PROBLEM REQUIREMENTS: Copy the data that follows exactly, and include none of its images.
:: DATASET EXTRACT
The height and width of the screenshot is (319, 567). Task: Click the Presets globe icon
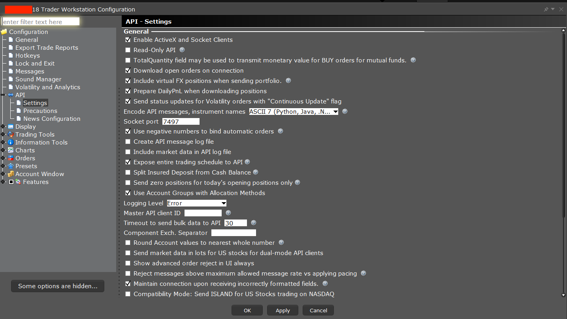coord(11,166)
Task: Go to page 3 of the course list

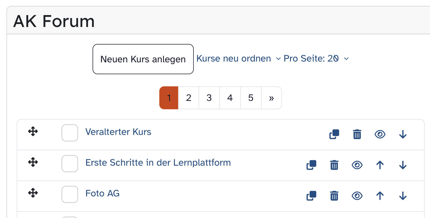Action: [209, 98]
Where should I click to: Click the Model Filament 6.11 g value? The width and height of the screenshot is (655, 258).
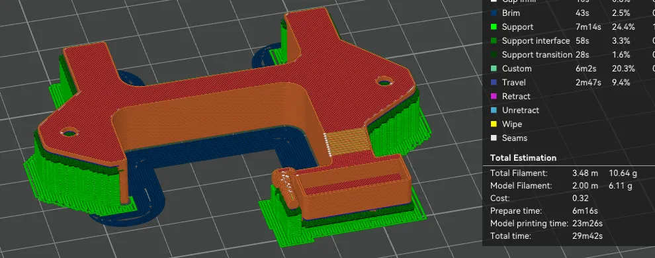tap(621, 185)
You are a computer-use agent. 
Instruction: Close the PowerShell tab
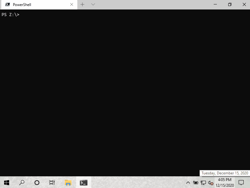point(72,5)
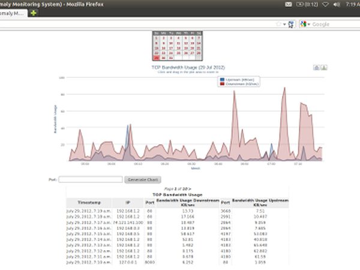Go to the next table page arrow
The image size is (360, 270).
[x=190, y=189]
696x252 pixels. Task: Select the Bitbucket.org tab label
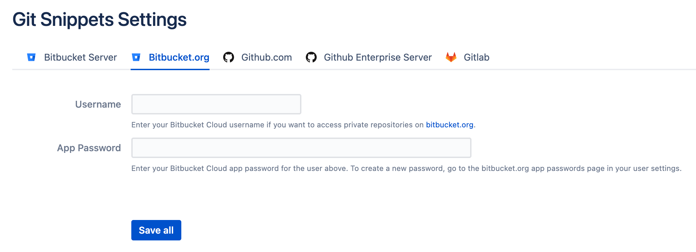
::::
EXERCISE RESPONSE:
The height and width of the screenshot is (319, 567). Task: Click the Presets globe icon
coord(11,166)
Task: Go to page 3 of the course list

Action: [209, 98]
Where should I click to: Click the Model Filament 6.11 g value? The width and height of the screenshot is (655, 258).
tap(621, 185)
You are a computer-use agent. 
Instruction: Close the PowerShell tab
point(72,5)
Go to the next table page arrow
The image size is (360, 270).
[x=190, y=189]
696x252 pixels. Task: Select the Bitbucket.org tab label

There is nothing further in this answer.